| Document passage |
# Mk4 golf braking pedal vibrate and grinding noise from front right wheel



## Mk4sdi (Jul 16, 2015)

Hello
My golf has a brake problem as the title describes.

This is an intermittent problem.
when braking my car, everything is normal up to the point where the car almost comes to a complete stop. At that point the brake pedal start to vibrate much like on abs operation, and "grinding" noise can be heared from the front right wheel.
No abs light is on during this process. 
No fault codes were found with both a torque app and vag com.
my initial theory is that the wheel speed sensor on the right front is not working properly. 
Vcds confirmed it. The sensor is not 100% operational. We tried replacing with a sensor from junk yard but still no good.
is it worth buying a new one and give it a try? 
My local garage said that the abs computer has to be replaced.
any suggestions would be appreciated.

Great forum btw...
thx


----------



## GasInMyVeins (Jul 11, 2010)

| Dataset content |
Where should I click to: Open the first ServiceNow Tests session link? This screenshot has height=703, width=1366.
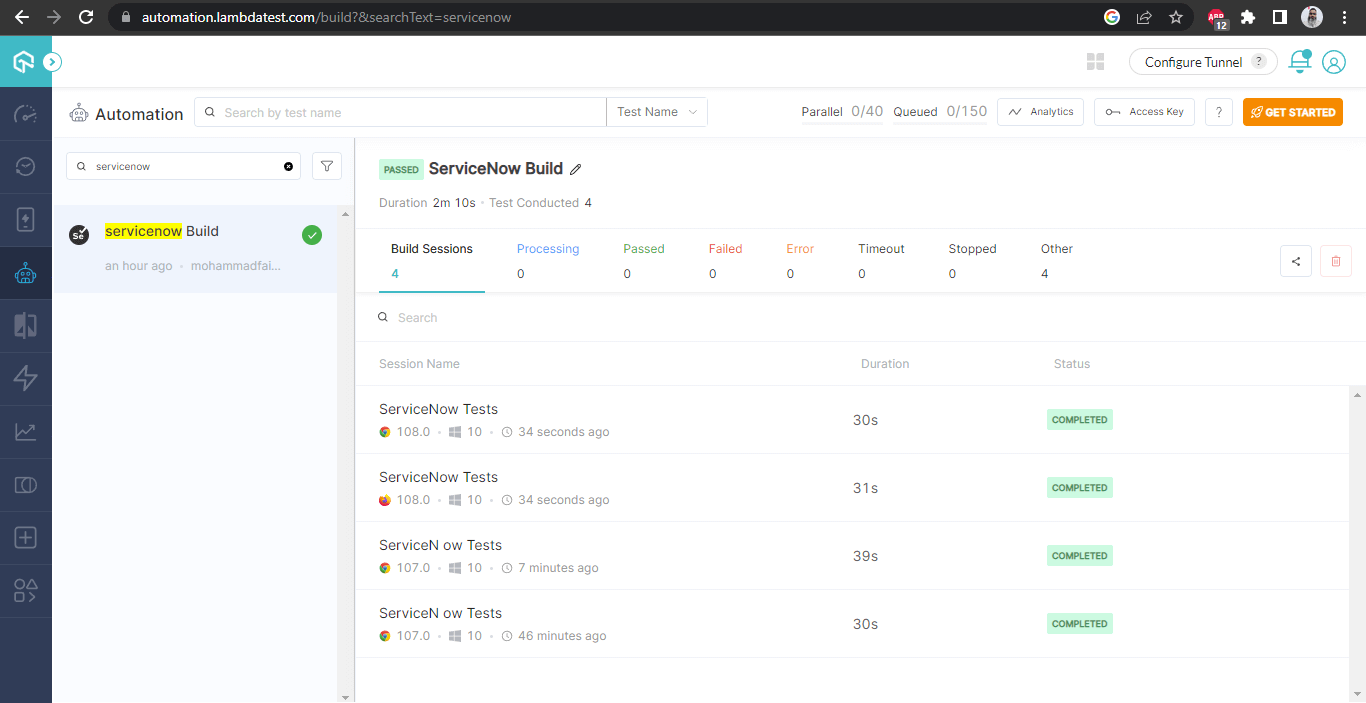pyautogui.click(x=437, y=408)
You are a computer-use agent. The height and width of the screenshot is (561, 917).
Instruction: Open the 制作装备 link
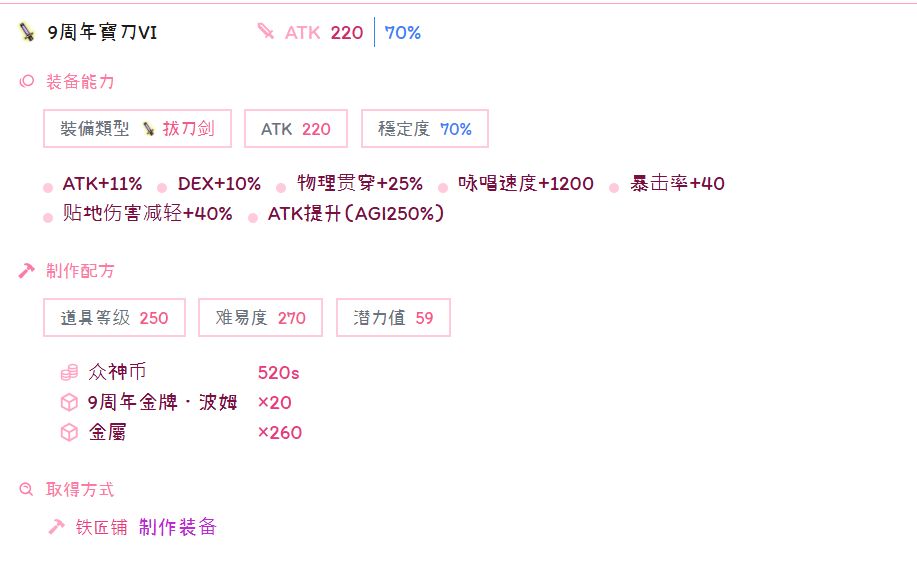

| Short problem |
In the forum thread about the Golf's braking problem, what did the local garage say must be replaced?

| Full output |
The ABS computer.